Certo, i Blazers con questa mossa azzardatissima, impopolare e quasi contraddittoria si priverebbero di quella che allo stato attuale è probabilmente la PF migliore dell'NBA e di una di quelle stelle tanto preziose per uno small market come Portland. Tuttavia con una manovra del genere, a patto di trovare la controparte in grado di mettere sul piatto le giuste pedine, la franchigia dell'Oregon potrebbe sostituire LMA con qualcuno in grado di essere a sua volta una stella in un futuro prossimo, oltre ad uomini in grado di allungare la rotazione, e mantenendo quella flessibilità e quel margine di manovra fondamentali per costruire un gruppo davvero da titolo. Senza dimenticare che cosi facendo si disinnescherebbe il rischio, sempre presente, di perdere il numero 12 a zero il prossimo anno.
Il partner ideale per questo tipo di operazione potrebbe essere quella Cleveland piena zeppa di giovani talentuosi e futuribili ma che, con il ritorno di Lebron James, è alla ricerca di giocatori “pronti all'uso”. E un anno di Aldridge a 15 milioni sarebbe un affare anche per i Cavs!

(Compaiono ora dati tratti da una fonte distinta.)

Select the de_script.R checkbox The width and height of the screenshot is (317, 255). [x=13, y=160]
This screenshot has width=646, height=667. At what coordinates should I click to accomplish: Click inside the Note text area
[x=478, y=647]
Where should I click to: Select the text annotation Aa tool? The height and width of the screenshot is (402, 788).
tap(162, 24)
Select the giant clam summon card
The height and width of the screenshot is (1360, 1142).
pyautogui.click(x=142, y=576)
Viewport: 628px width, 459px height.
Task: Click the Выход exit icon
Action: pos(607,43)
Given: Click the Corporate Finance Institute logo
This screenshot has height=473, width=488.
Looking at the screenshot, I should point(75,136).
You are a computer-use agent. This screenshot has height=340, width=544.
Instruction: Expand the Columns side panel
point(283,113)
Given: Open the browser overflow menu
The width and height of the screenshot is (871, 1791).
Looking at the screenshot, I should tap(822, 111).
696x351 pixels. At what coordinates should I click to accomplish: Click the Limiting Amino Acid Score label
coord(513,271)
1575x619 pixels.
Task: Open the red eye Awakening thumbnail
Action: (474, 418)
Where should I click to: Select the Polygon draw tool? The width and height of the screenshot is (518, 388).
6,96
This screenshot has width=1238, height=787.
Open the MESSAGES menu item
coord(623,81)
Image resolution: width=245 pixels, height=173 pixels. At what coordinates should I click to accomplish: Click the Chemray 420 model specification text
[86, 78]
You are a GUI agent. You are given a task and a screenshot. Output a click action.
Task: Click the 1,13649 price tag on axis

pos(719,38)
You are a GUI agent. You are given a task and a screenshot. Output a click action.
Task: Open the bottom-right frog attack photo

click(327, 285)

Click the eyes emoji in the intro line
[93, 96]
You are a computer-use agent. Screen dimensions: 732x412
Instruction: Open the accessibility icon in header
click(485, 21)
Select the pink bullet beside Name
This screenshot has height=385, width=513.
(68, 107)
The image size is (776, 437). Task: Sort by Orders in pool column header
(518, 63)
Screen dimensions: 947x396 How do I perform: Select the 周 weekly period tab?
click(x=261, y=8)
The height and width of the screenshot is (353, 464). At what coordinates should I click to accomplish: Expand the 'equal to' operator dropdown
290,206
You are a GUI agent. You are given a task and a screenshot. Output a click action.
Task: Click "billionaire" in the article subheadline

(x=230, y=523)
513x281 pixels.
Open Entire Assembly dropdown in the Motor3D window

Mi rendo conto che la possibilità che si verifichi uno scenario così estremo sono praticamente nulle, ma il punto focale del discorso è che i Blazers non stanno dando l'impressione di essersi ancora resi conto di trovarsi già oggi ad un bivio fondamentale dove una scelta sbagliata, o ancora peggio l'immobilismo, rischiano di condizionare il futuro della franchigia per il decennio a venire.
Servirebbero delle decisioni immediate e coraggiose, che purtroppo Olshey e la dirigenza non sembrano avere la personalità per prendere, dimenticando una massima di Sir Winston Churchill che si attaglia perfettamente al mondo NBA: "Non sempre cambiare equivale a migliorare, ma per migliorare bisogna cambiare."